Justice A. Badharudeen stated that it was harsh to hold that the principle and teacher were liable since they reported the crime to the police on the next day.
“To be more explicit, on getting information regarding the crime, if the matter is reported to the police on the next day, it is harsh to hold that there was failure to inform/report the crime to the police so that offence under section 19r/w 21 of the police act would get attracted. If the omission is only for a day fastening criminal culpability on the accused for the said short omission could not be justified. Here, the crime was made known to the petitioners on 17/11/2022. But the same was not informed to the police by the petitioners on 17/11/2022, but informed on the very next day. Such view of the matter, I am of the view that willful omission on the part of the petitioners in informing the crime as alleged could not be found to rope the petitioners into his crime with the aid of section 19r/w 21 of the police act.”
In the facts of the case, a school principal and teacher who were arrayed as the 3rd and 4th accused have approached the High Court to quash the final report against them under section 19 read 21 of the POCSO Act for failing to report sexual offences or receiving complaint from a minor student.

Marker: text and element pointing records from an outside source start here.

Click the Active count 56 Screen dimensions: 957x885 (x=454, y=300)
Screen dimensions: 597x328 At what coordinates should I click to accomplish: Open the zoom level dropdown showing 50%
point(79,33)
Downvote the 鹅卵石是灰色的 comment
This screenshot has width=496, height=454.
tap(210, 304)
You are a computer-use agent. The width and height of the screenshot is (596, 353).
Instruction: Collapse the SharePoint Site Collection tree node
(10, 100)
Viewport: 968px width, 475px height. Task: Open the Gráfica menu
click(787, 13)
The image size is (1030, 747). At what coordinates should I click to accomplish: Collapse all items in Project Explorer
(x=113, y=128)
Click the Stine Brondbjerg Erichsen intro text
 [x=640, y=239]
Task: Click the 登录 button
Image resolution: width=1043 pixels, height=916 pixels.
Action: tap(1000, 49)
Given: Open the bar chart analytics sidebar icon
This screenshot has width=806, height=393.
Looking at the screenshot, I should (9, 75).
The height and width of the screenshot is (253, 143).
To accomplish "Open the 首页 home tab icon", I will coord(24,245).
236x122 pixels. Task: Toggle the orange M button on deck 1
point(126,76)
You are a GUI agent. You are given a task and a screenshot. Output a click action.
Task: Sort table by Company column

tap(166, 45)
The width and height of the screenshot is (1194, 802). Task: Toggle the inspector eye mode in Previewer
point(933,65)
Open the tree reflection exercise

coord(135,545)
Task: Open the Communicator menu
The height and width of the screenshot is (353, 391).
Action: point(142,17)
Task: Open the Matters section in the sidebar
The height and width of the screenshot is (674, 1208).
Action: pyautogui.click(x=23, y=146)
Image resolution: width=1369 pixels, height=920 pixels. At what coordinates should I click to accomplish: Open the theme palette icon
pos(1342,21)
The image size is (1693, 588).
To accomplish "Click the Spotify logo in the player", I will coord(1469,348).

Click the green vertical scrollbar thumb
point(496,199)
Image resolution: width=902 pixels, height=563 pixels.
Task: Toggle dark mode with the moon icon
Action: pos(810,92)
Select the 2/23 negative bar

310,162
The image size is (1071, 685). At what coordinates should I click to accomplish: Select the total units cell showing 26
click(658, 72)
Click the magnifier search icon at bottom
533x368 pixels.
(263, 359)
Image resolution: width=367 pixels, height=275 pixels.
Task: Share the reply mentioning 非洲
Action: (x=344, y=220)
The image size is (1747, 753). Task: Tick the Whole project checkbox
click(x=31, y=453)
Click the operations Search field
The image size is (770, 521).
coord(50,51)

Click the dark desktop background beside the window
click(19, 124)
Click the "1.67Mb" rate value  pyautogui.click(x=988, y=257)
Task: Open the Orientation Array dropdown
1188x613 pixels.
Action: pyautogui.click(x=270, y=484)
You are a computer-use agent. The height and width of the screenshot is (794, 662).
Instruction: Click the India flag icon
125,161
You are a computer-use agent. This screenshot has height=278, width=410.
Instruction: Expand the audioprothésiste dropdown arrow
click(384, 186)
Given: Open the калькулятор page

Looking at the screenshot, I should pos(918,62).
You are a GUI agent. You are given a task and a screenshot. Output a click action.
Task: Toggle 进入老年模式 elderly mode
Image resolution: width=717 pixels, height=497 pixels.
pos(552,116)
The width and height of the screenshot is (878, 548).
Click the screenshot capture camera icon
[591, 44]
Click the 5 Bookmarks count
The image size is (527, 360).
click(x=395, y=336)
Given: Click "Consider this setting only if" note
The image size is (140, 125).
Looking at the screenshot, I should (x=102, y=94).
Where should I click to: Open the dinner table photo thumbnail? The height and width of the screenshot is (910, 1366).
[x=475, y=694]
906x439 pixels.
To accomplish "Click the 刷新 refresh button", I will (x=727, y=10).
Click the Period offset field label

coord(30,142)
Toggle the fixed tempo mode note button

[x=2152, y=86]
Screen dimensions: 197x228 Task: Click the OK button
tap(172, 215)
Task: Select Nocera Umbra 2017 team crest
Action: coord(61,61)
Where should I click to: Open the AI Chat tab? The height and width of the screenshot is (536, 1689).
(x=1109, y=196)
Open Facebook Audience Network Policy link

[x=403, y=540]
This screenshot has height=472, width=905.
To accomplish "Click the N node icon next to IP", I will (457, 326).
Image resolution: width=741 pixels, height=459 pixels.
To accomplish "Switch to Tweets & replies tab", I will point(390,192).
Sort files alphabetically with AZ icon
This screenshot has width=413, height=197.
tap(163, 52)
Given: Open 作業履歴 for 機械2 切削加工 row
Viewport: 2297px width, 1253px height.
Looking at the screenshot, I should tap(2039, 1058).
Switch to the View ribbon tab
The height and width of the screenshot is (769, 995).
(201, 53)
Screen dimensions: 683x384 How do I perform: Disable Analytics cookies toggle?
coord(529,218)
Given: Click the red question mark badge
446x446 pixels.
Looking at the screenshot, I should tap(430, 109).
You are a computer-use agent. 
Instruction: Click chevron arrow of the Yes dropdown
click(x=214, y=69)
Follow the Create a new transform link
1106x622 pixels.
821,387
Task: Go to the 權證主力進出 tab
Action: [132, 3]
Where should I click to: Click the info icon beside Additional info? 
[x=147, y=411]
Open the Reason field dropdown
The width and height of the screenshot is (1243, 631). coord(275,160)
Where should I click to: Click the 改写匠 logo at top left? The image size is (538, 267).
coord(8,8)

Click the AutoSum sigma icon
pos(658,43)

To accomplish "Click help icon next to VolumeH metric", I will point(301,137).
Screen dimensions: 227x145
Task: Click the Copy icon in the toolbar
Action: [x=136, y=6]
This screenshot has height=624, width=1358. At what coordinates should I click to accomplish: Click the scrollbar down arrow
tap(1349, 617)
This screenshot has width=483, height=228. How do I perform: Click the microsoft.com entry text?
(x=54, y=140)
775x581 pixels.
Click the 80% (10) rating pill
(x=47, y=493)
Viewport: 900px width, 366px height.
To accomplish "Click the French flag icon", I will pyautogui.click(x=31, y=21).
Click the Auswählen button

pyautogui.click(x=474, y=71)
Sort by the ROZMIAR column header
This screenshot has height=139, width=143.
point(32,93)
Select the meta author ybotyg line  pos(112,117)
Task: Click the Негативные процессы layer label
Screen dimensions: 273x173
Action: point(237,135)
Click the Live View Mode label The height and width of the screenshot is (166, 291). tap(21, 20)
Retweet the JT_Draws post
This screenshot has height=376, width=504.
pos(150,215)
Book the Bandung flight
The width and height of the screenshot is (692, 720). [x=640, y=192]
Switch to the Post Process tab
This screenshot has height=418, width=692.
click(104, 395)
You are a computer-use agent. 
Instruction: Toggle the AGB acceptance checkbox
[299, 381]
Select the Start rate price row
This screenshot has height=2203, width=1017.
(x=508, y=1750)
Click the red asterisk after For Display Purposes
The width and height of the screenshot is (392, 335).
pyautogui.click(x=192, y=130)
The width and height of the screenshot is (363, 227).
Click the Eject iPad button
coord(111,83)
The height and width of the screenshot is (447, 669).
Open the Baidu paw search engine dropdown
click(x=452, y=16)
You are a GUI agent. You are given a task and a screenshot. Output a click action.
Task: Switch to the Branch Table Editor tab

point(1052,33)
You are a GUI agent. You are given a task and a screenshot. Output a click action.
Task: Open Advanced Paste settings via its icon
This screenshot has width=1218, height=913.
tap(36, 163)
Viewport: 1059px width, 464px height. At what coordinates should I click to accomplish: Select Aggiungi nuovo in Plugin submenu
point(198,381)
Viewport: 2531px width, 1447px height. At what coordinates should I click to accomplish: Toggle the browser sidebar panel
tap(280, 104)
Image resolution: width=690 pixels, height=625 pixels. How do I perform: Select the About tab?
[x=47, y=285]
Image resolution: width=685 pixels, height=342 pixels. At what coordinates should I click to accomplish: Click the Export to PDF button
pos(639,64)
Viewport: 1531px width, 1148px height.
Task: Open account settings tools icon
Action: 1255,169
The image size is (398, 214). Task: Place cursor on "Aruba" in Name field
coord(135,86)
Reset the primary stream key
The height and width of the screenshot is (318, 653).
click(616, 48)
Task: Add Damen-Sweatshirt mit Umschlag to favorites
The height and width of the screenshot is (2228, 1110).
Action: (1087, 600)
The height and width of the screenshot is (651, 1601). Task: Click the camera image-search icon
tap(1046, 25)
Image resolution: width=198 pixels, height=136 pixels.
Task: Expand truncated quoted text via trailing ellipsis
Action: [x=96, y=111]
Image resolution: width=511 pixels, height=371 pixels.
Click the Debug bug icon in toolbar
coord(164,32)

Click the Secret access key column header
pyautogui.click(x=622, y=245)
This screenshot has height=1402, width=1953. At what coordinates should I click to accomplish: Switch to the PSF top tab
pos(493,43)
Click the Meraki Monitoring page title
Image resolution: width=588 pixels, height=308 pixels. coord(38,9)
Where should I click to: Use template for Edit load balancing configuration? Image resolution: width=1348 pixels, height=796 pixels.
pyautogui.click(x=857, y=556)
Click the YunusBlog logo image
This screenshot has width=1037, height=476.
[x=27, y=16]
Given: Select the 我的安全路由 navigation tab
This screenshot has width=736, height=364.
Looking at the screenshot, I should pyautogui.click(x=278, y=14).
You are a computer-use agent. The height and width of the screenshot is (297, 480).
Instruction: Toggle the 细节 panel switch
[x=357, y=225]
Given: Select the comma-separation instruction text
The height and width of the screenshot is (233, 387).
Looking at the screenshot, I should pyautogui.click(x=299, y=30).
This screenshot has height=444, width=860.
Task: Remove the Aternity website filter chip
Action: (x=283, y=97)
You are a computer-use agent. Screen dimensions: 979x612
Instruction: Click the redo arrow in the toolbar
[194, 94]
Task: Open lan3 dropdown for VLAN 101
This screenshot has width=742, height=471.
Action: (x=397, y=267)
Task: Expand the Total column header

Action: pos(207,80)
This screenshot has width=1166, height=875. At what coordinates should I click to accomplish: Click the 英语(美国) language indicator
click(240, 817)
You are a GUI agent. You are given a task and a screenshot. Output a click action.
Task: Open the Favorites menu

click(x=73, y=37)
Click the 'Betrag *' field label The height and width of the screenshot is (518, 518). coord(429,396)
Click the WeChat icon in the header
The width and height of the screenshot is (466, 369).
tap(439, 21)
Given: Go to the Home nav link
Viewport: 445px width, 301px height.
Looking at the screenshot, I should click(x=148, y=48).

Section 19 pertains to reporting offences and section 21 provides the punishment for failure to report a case.
As per the prosecution case, the first accused sexually assaulted and sexually harassed a minor student on November 16. It is stated that the victim complained about sexual offences to the principal on November 17 but the police were not informed on that day. It is alleged that the petitioners showed reluctance to inform the police on the same day and reported the sexual offence only on November 18, the next day after receiving the complaint.
The petitioners stated that there was no wilful reluctance on their part in reporting the offence to the police.
On the other hand, the Public Prosecutor stated that the principal showed some reluctance stating that the victim would have to face an ordeal since she would have to appear before the court many times. It was also submitted that the principal stated that the first also has a family and children and this would affect him also. It is stated that even the teacher showed hesitation in registering the FIR.
The court noted that failing to report to the police about the offence at least within 24 hours would attract an offence under section 19 of the POCSO Act. In the same breath, the court stated that it would be harsh the police were informed the next day itself. The court stated that making the petitioners liable for such a short omission could not be justified.
As such, the court quashed the final report against the principal and the teacher.